Age Discrimination in Employment Act of 1967

ADEA aims at protecting individuals 40 years and above from age discrimination.  The protection extends to both employees and job applicants with respect to any terms and conditions of employment.

Moreover, the ADEA applies to:

  • Employers with 20 or more employees
  • Employment agencies and labor organizations and the federal government
  • Apprenticeship programs
  • Job Notices and Advertisements
  • Pre-Employment Queries
  • Benefits

ADEA Rights May be Waived

Just like any other rights, employee’s rights under the ADEA may be waived.  The employer may include a provision in the employment contract to mean that rights or claims in the settlement of ADEA or other employment termination program are waived.

However, the waiver must be done in a certain manner. A valid waiver must be:

  • in writing and in a manner understood by either party ;
  • in reference to specific  ADEA rights or claims;
  • exclusive of future  rights or claims;
  • for a valuable consideration; and
  • made upon consultation with a lawyer.

Moreover, the employer must give the employee at least 21 days to reflect on the agreement and seven days to rescind it after signing it.

Some Statistics on Age Discrimination

The Equal Employment Opportunity Commission recorded 24, 582 cases of age discrimination in fiscal year 2008 by EEOC employers. About 21,000 charges were resolved, 1,974 were settled and $82. 8 million were recovered.

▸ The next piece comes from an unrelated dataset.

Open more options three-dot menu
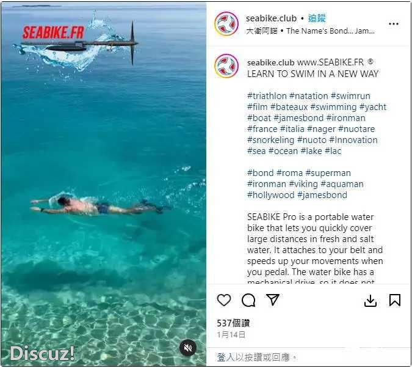412x368 pixels. (393, 24)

Age Discrimination Act of 1975

Unlike ADEA, this law applies to all ages. It prohibits discrimination in programs and activities receiving federal financial assistance. It permits the use of certain age distinctions and factors other than age provided that the Act's requirements are met. It is enforced by the Civil Rights Center.

With the current economic turmoil, termination among employees is prevalent. For terminated employees who had been discriminated against based on their age, an age discrimination case may be pursued against their employers. An employment lawyer may be employed to assist in filing their case.